В детстве я побаивался цыган — слышал, что они воруют детей. И я представлял: украли они меня, поездил я с ними, и у меня вместо синих глаз и светлых, почти белых волос станут такие же, как у цыган, черные глаза и черные волосы.

В нашей деревне после войны то в одном, то в другом доме бегом закрывали двери, когда видели, как по двору шла цыганка. Если ей удавалось поворожить, то, когда она выходила, за нею посматривали, чтобы она чего-нибудь не стащила в сенях.

К нам цыгане заходили свободно. Отец отказывался ворожить и отвечал: «Я все знаю, что со мной было… А что будет, узнаю…» Цыганка получала кусок хлеба, несколько картофелин и уходила.

Мне, хоть плачь, хотелось поворожить: не терпелось узнать, сколько я проживу, сколько у меня будет детей, стану ли я начальником.

Моей мечте — «дать ручку цыганке» — суждено было скоро сбыться. Два шатра стояли недалеко от нашей деревни на берегу речки, ярко синеющей среди высоких кустарников и островков березового леса. Мы видели над лесом дым цыганских костров, по реке к нам в деревню доносились громкие песни цыган.

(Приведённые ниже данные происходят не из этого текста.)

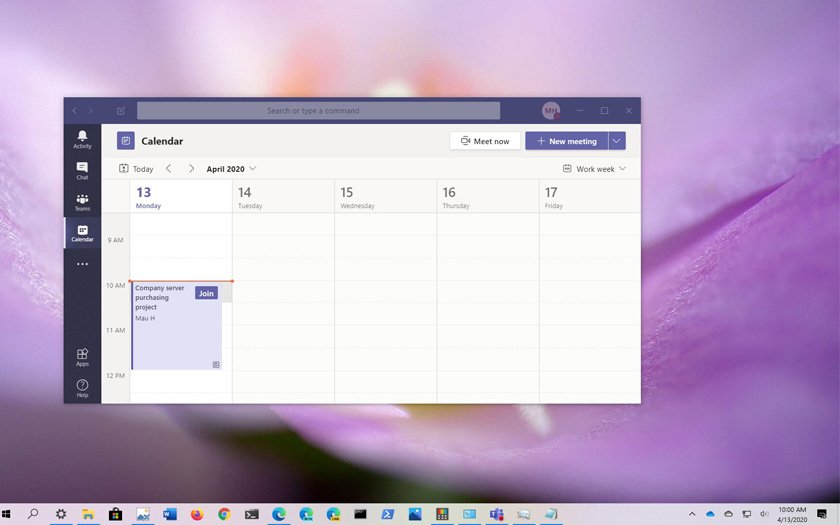
Task: Jump to Today in the calendar
Action: coord(136,169)
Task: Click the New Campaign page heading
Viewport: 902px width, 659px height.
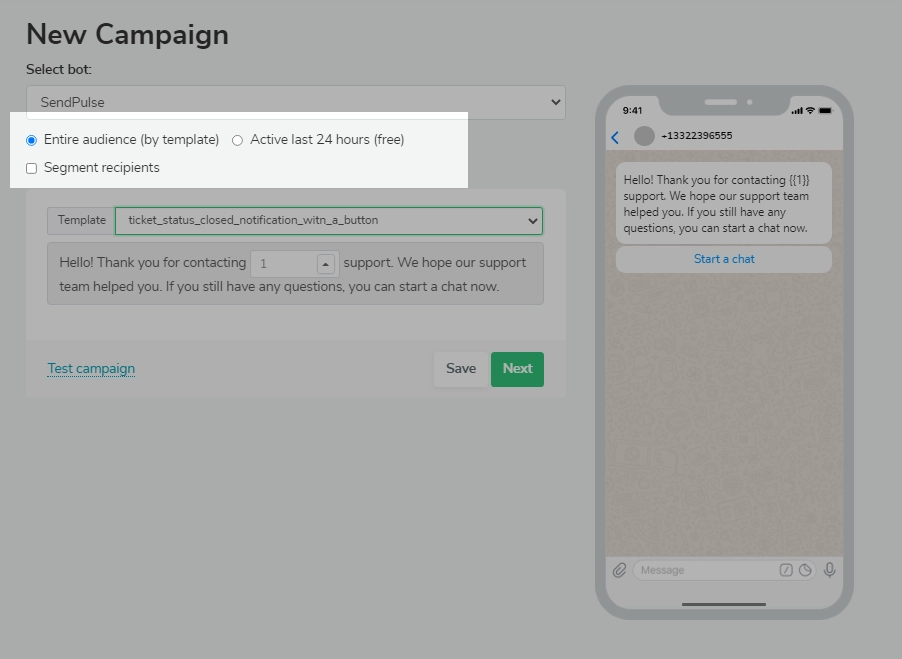Action: pos(127,34)
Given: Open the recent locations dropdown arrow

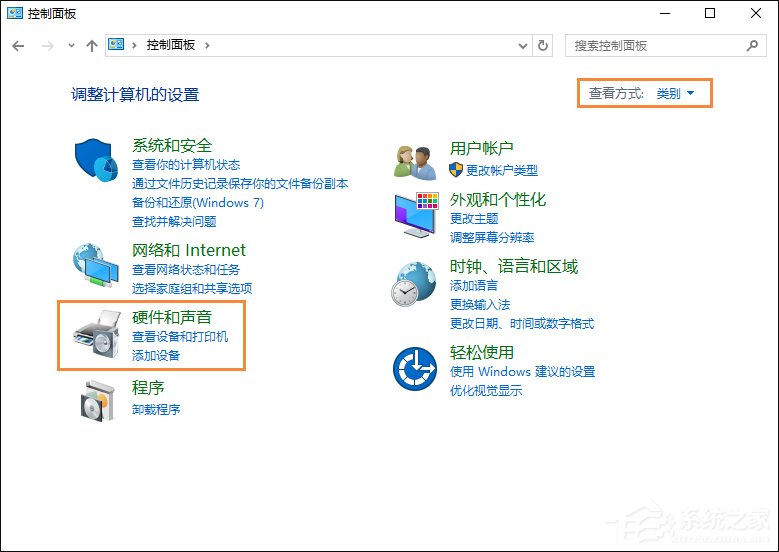Looking at the screenshot, I should click(71, 45).
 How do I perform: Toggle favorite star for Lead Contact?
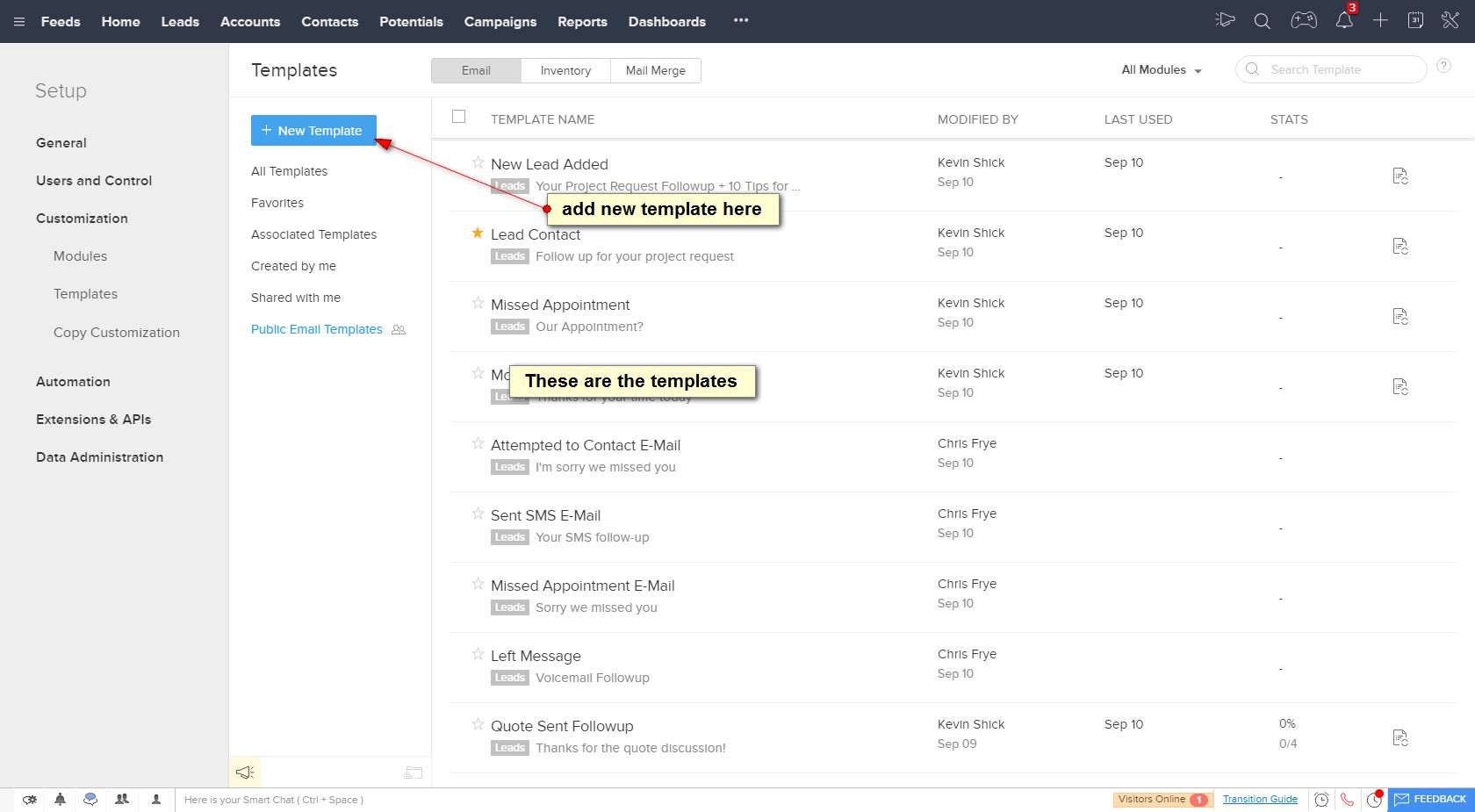(478, 233)

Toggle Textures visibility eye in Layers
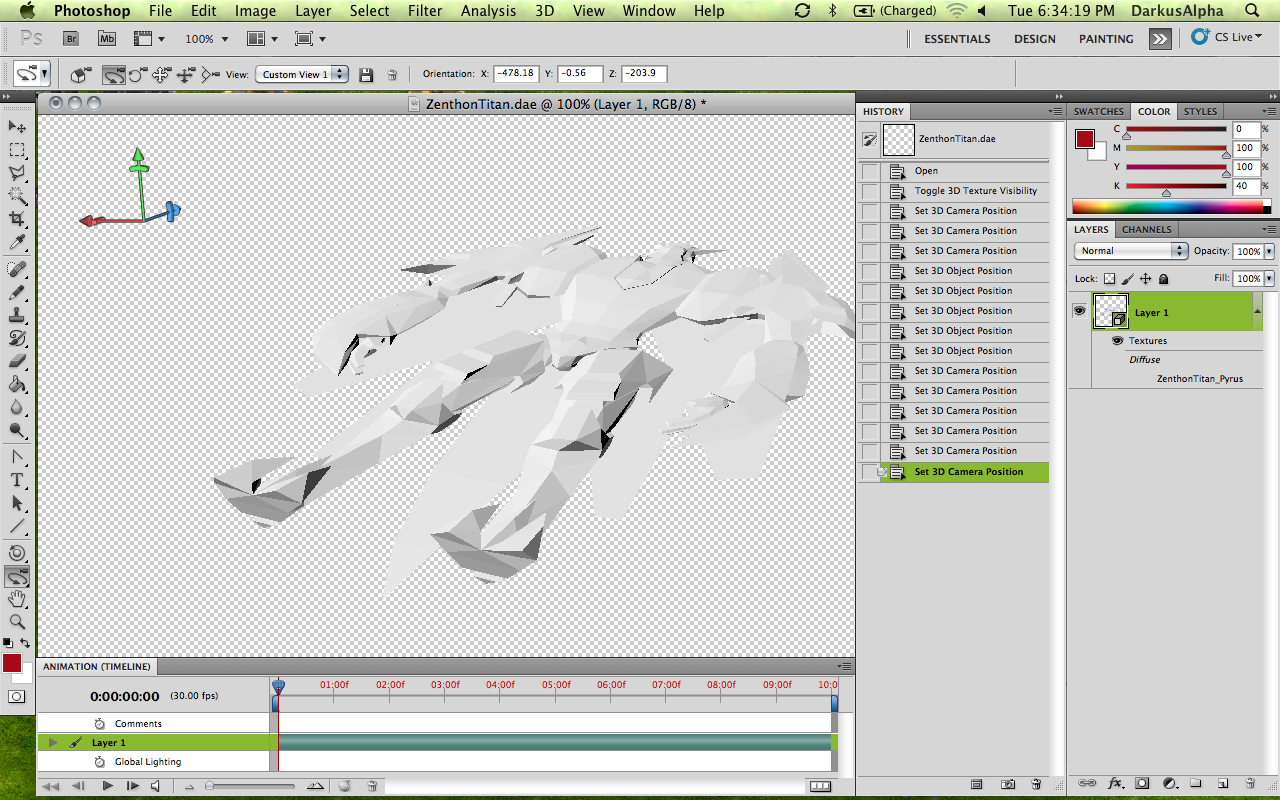click(1117, 341)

По косогору, заросшему папоротником и костяникой, скрываясь за соснами, мы все ближе подходили к шатрам, притворялись, что собираем ягоды, а сами разглядывали, что делают цыгане. Громкий говор, резкое движение кого-нибудь из цыган — и нас как ветром сдувало с косогора. Мы не бежали, а скатывались к дороге и, обгоняя друг друга, мчались к деревне.

Иногда у меня получалось так, что было одинаково и до ребят, далеко убежавших, и до цыган, даже до цыган иногда было ближе, но один пойти к ним я не решался — садился на дороге и ждал. Дорога петляла между деревьями и кочкастыми зелеными болотцами, долго никого не было видно. Смотрел я в обе стороны: с одной стороны ждал ребят, с другой — цыган. Но всякий раз неизменно появлялись мои отважные друзья и ни разу — цыгане.